Hi Alistair, you seem to praise anything Canon does and take it personally when anyone has a criticism of their products, a self-proclaimed Canon online spokesman. If Canon released a toilet roll tube with cling wrap on the end and an RF mount at the end you will be pre-ordering it and singing its praises from the rooftops. Your bias is so off the charts you're a perpetual source of bad guidance and advice to readers! I've seen your antics on dpreview, especially in the old days when you used to intentionally try to fill any thread critical of Canon with dozens of frivolous nonsense posts to reach the thread post limit prematurely and shut it down so nobody else could comment. Stupid fanboy antics. Did you get banned or reprimanded for that behavior on the old dpreview forum???
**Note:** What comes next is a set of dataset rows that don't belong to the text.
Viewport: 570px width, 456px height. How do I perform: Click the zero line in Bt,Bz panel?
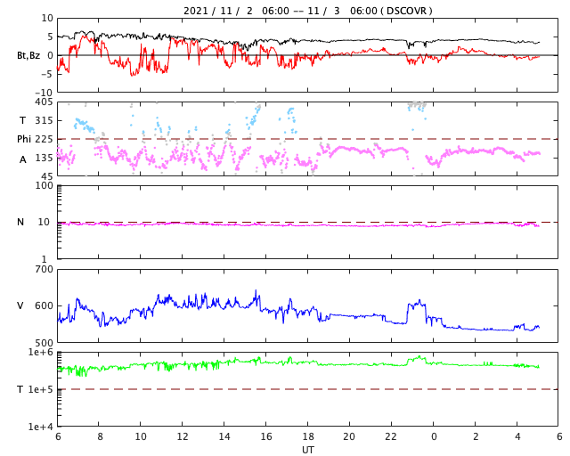click(x=307, y=55)

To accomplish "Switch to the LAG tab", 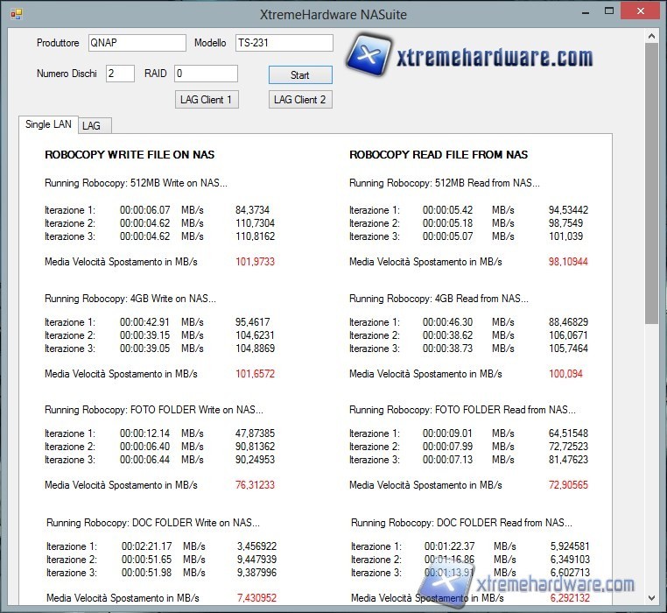I will tap(92, 126).
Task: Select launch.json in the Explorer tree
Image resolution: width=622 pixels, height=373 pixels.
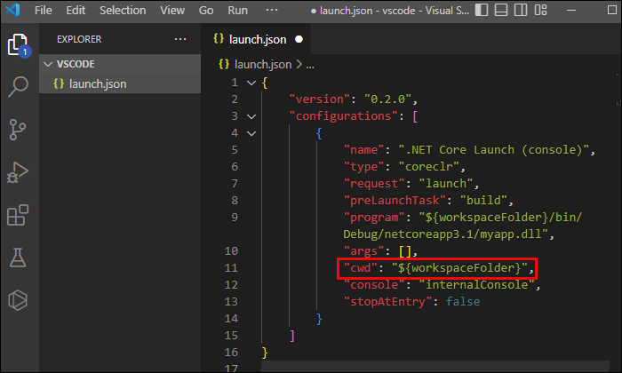Action: point(97,83)
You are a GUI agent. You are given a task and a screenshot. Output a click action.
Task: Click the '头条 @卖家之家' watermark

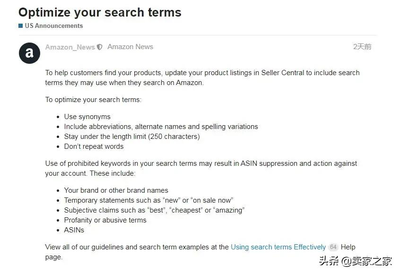click(x=355, y=261)
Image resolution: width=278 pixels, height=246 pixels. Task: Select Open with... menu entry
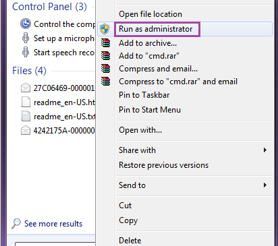click(x=140, y=130)
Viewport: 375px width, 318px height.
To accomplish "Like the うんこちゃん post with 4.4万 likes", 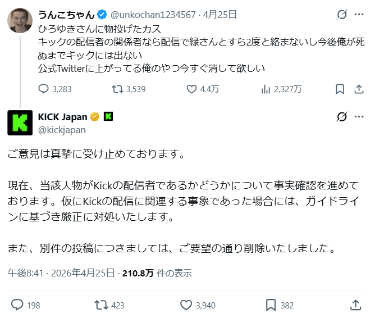I will pos(191,89).
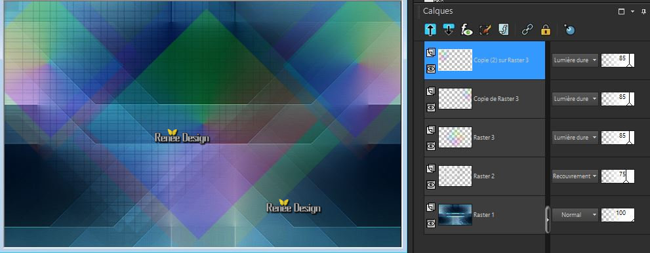Toggle layer effects visibility (f eye icon)
This screenshot has height=253, width=650.
click(467, 29)
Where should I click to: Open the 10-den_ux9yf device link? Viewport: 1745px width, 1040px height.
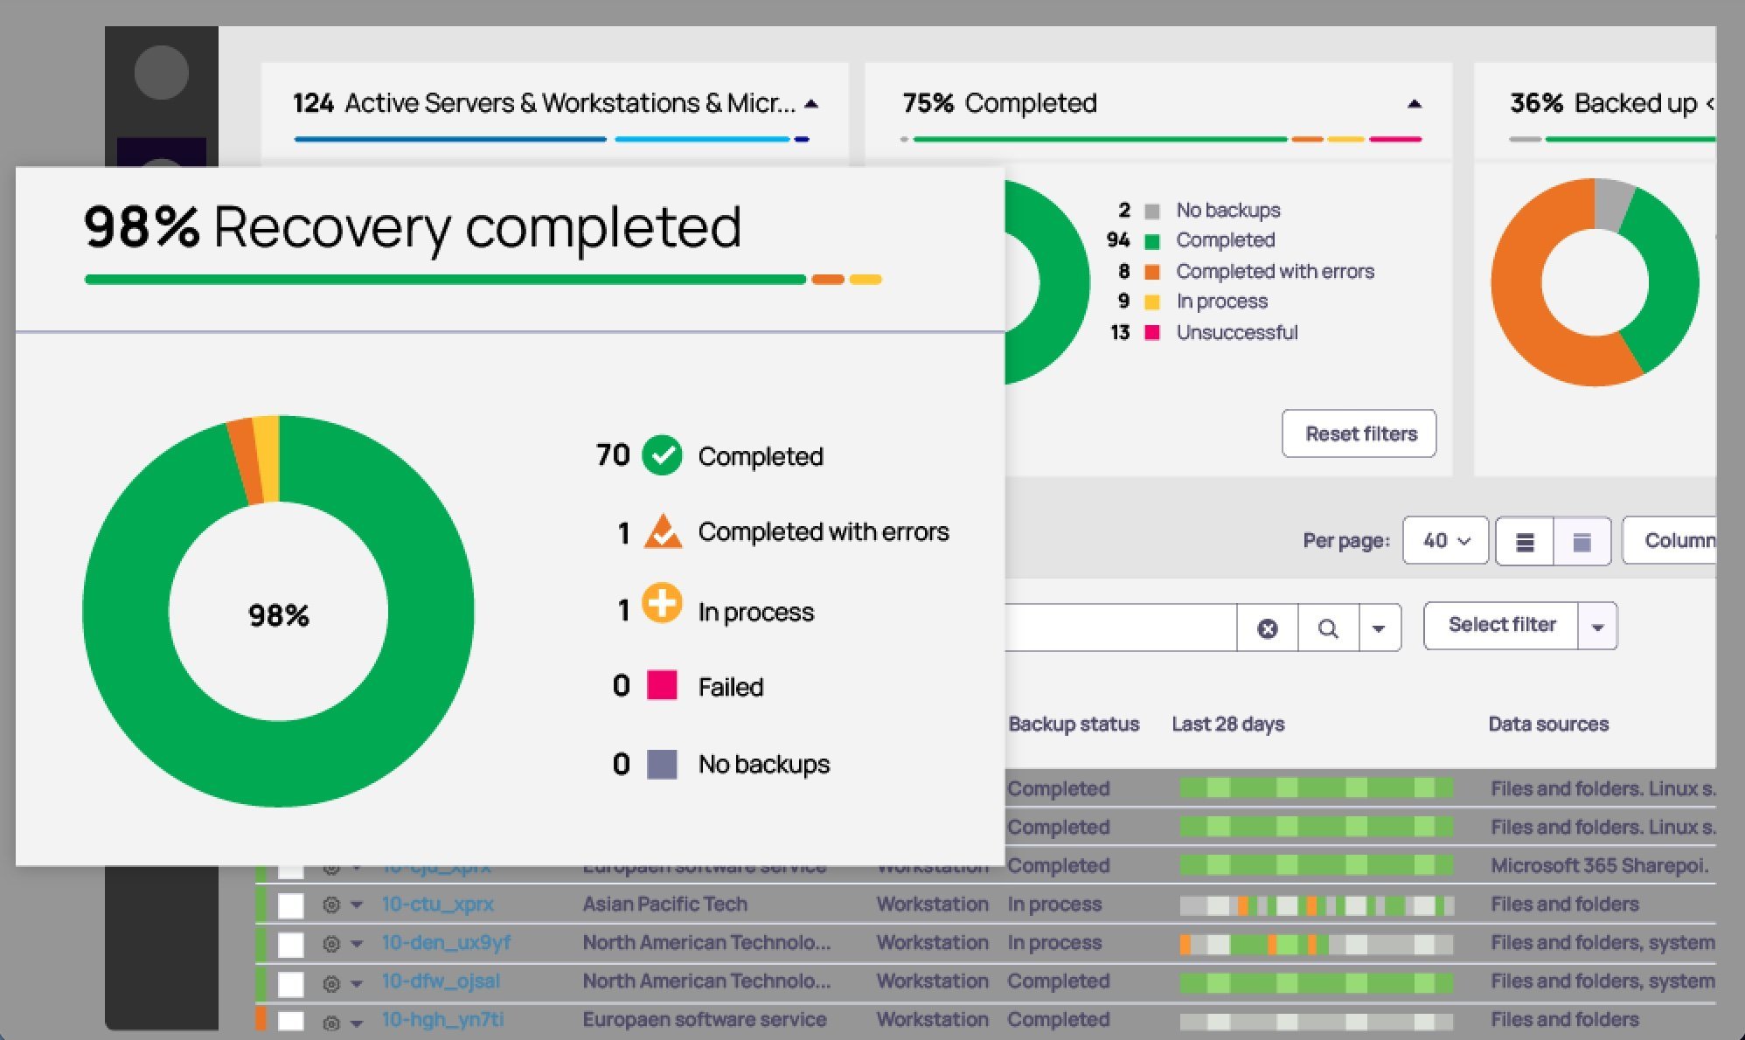446,942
Do you even understand what VCM lenses are for? People need to understand that the Canon VCM lenses were designed primarily with video production in mind, not stills photography, and that this focus shapes the compromises inherent in the series. Unlike mid-tier stills lenses, which prioritize optical sharpness, high-resolution performance, and minimal aberrations across individual lenses, VCM lenses are engineered to maintain consistent size, weight, and handling across the entire zoom range to suit professional cinematography workflows. This design emphasis also aims to minimize focus breathing and facilitate smooth rack focusing, which are critical for video but largely irrelevant in stills work. As a result, optical tradeoffs such as slightly lower corner sharpness, chromatic aberration control, or distortion correction may be present—compromises that would not be tolerated in a stills-focused lens at the same price point. The series’ price positioning reflects not just the lens optics but the engineering needed for consistent form factor, video-friendly operation, and reliable performance across the zoom range, meaning that buyers prioritizing stills might encounter characteristics that differ from what they would expect in similarly priced photography lenses.
Just accept that there is a big gap in Canon's mid-tier photography lenses, and even some in its top tier. Where is the 35mm to match the top tier 85's? It's not here yet. The 50mm VCM is correctly compromised for video, and it's not clear what Canon's lens strategy is, as they're wanting to cash in on the increasing interest in videography at all tiers, but leave stills photographers with a mis-mash of varying quality consumer lenses, and really expensive pro-level lenses.